YOUR GOAL: Copy the rows below word for word, and leave the pictures out of your copy.

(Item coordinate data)
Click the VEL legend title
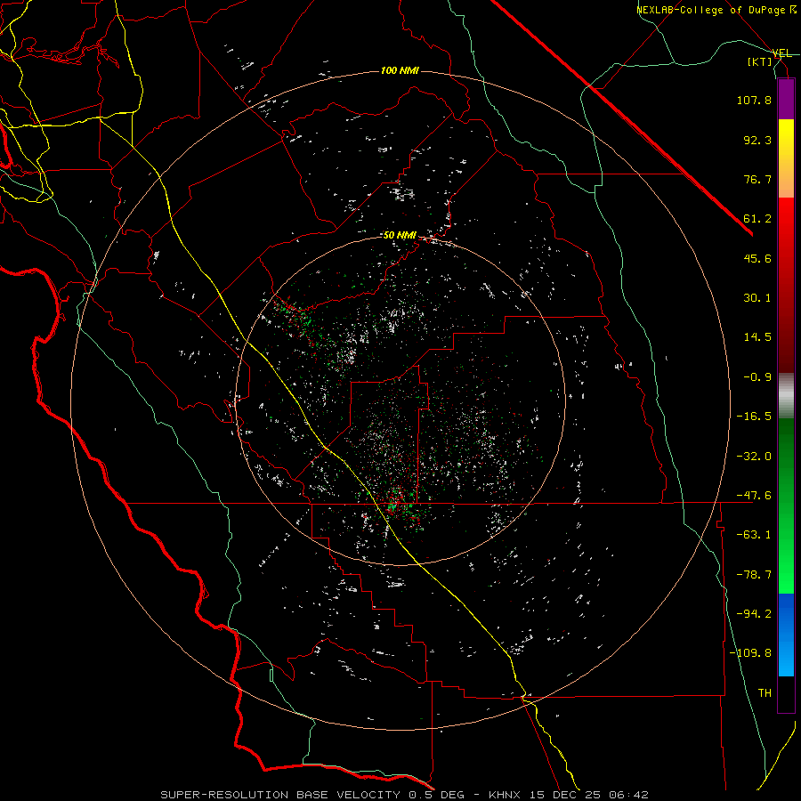[782, 53]
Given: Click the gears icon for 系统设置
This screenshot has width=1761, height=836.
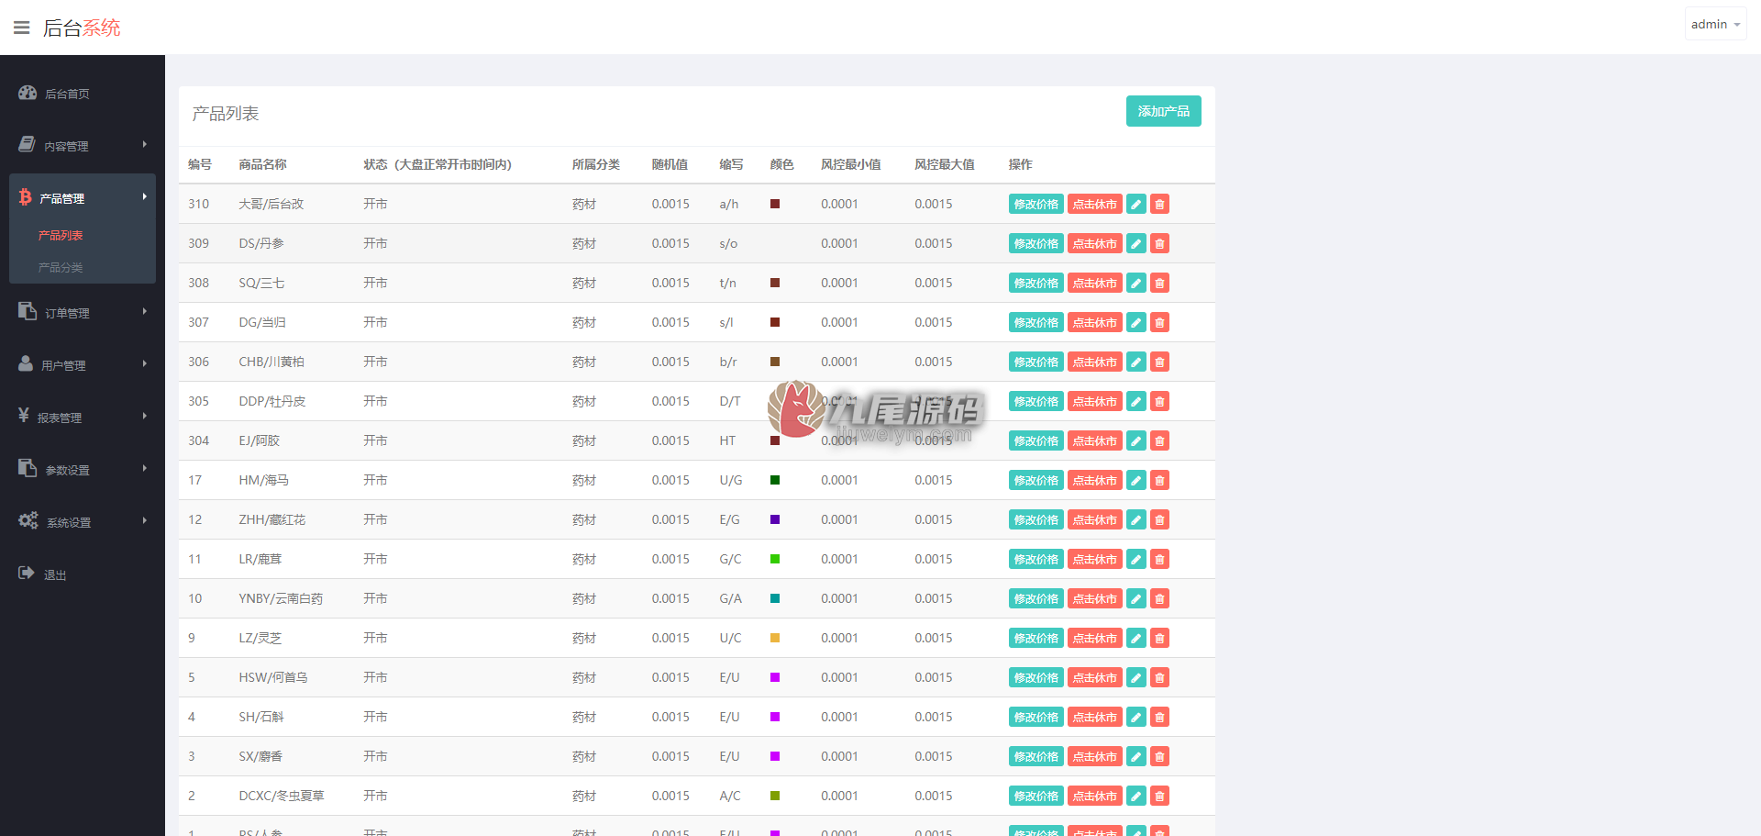Looking at the screenshot, I should point(28,520).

FINISHED EXERCISE:
Click the VEL legend title
[782, 53]
Given: Click the gears icon for 系统设置
This screenshot has width=1761, height=836.
Looking at the screenshot, I should point(28,520).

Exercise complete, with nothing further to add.